The Easton EC90 SLX3 is pretty close at 75mm.


----------



## seabiscuit (Oct 31, 2006)

Camilo - The Bontrager does have a shorter reach at 70mm. I was trying to stay with carbon bars so I think the Ritchey is still the bar but with a few other carbon bars so close, it will come down to finding the best priced one. Thanks to all for the help.


----------



## pigpen (Sep 28, 2005)

Ritchey Curve is small.


----------



## Dinosaur (Jan 29, 2004)

VeloNews mag had an article about bars in a recent issue. The 3T Ergonova was one they listed with the shortest reach and drop.


----------



## seabiscuit (Oct 31, 2006)

The 3T gets mentioned alot but when I compare the Ergonova to the Superlogic II, the Ritchey still looks shorter. 

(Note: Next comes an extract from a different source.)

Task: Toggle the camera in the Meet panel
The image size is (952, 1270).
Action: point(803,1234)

Superlogic II: 72mm / 125mm
Ergonova: 77mm / 123mm

They are both so close that again, it will come down to pice on what I decide.

Thanks!


----------



## mimason (Oct 7, 2006)

So you already have the stem you need? I usually look at both stem and bars to get the fit I like.


----------



## f3rg (May 11, 2008)

I just bought a Profile Design Legra SS, 40cm, 125mm drop, 70mm reach, weighs 269g. Paid $60 at BikeStop.com
 
http://www.profile-design.com/profile-design/products/drop-bars/aluminum-road-bars


----------



## c_rex (Jun 3, 2010)

I just switched out my Ritchey WCS Logic II for a 3T Ergonova Team and I swear it feels smaller. It definitely rides much better. Smoothed out the front end tremendously.


----------



## Wangster (Feb 23, 2011)

check out the velonews article. The tested carbon and alu bars from 3T, Bontrager, and Ritchey and 3T seems to be the best as far as weight vs stiffness.

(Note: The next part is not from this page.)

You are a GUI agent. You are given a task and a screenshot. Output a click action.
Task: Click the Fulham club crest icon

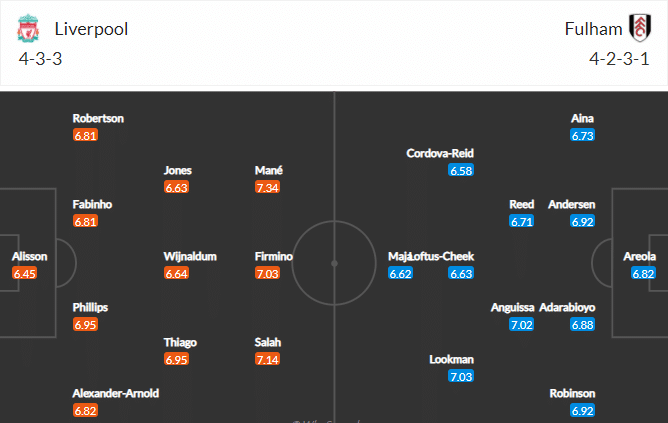pos(640,28)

I have the 3T ergonova and the drop/reach is shallow/short and very comfortable.


----------



## seabiscuit (Oct 31, 2006)

c_rex - thanks for the feedback. I have read that even though the website specs claim the Ritchey is shorter than the 3T, the 3T seems shorter once installed.

mimason - yes, I have my stem length dialed in.

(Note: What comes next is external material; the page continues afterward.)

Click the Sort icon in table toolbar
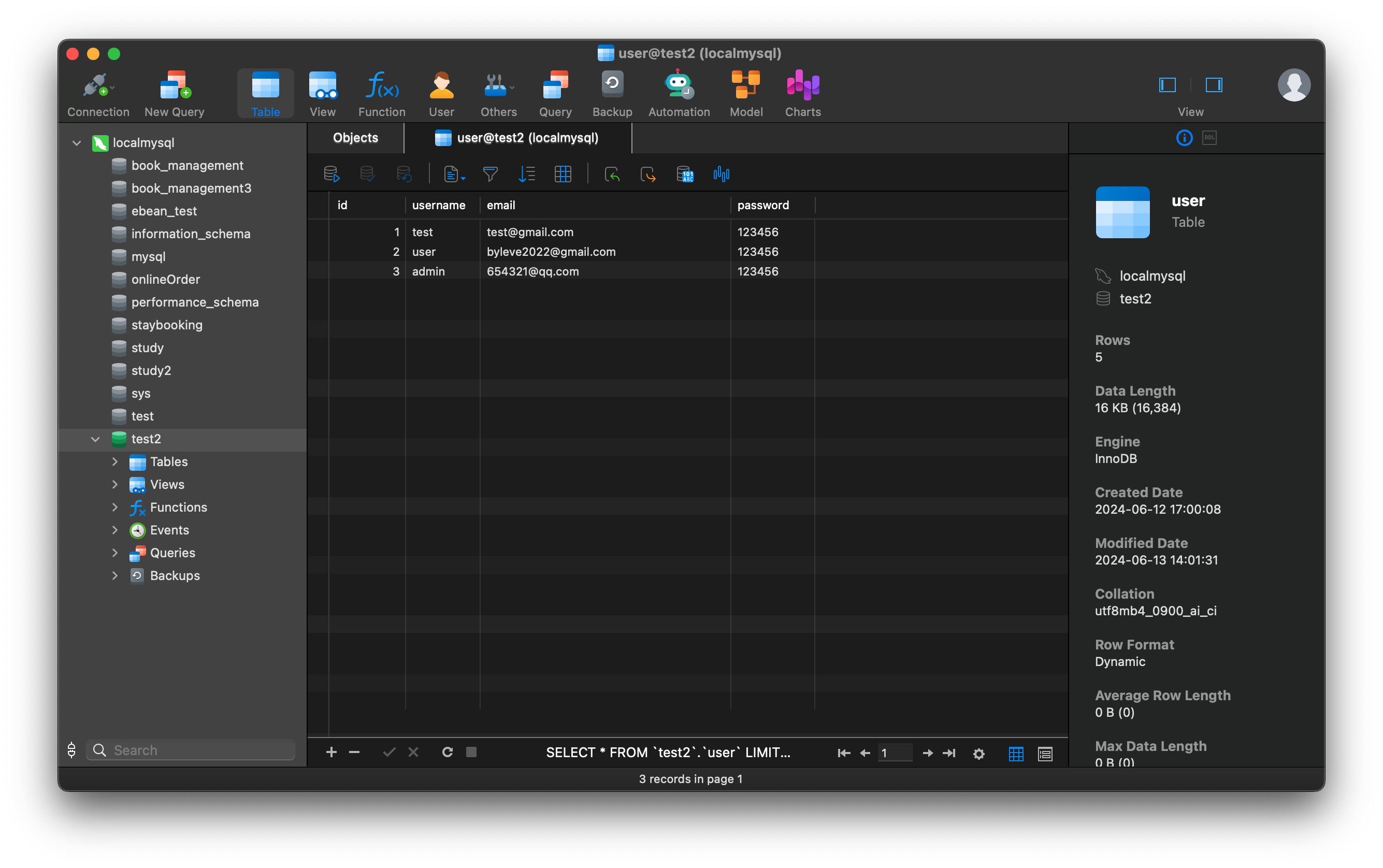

I'll check out the velonews article mentioned...thanks again!


----------



## bolizous (Oct 14, 2009)

Wangster, looks like the ergonva comes in pro, ltd,team, is there much difference in weight?


----------



## seabiscuit (Oct 31, 2006)

weights are listed on the website

http://www.3tcycling.com/products.aspx?i=Dropbars&p=ergonova

pro 326g, team 196g amd ltd 192g


----------



## Wangster (Feb 23, 2011)

bolizous said:


> Wangster, looks like the ergonva comes in pro, ltd,team, is there much difference in weight?


I think the Team is the best 'value' since it's not much heavier than the LTD and cheaper. The weight is pretty incredible. I got the box and thought they forgot the bars. Very light bar, not the lightest out there but plenty light. 

It's pretty stiff and I find the compact size very comfortable. I ride in the drops much more than I used to.


----------



## Annihilator (Dec 7, 2016)

seabiscuit said:


> I've looked at a few websites and the shortest drop and reach I have found is the Ritchey Logic Carbon II. The bar in a 40 has a drop of 125 and reach is 72.
> 
> Anyone know of a bar in a 40 with a shorter reach than 72mm?


i know old thread... but the Felt AL SL Roadbar has 120/65mm... :thumbsup:


----------